*** Records provided ***
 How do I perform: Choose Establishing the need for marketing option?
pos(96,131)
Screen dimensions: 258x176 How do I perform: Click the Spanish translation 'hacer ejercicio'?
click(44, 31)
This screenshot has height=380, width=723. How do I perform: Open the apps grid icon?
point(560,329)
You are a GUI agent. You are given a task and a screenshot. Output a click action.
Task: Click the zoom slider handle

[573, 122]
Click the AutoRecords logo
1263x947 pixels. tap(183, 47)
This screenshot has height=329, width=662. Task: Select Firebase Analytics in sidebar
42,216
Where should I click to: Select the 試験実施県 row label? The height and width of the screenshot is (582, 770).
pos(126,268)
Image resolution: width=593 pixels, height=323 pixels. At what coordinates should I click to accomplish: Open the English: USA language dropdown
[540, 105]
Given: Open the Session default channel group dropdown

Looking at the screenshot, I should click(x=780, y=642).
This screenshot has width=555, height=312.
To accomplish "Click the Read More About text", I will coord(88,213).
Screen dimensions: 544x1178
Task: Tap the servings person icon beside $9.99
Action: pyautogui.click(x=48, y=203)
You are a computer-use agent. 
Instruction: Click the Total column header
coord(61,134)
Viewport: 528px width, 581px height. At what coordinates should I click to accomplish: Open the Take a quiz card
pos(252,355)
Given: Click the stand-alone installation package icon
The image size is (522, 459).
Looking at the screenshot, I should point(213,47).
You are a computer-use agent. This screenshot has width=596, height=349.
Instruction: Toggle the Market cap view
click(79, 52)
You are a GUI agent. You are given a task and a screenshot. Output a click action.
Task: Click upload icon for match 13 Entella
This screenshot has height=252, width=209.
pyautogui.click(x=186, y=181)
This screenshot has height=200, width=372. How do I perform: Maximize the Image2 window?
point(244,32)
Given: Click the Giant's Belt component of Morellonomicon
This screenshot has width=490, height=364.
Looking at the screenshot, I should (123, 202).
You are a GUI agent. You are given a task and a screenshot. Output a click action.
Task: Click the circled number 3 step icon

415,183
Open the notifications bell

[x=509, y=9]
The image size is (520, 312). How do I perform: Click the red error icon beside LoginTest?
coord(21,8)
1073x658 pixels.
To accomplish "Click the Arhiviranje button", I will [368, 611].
*** End of Records provided ***
▸ **What is required**
Count the lines in the entries above where the string "computer" shows up, and give that number only.

▸ **Written answer**
2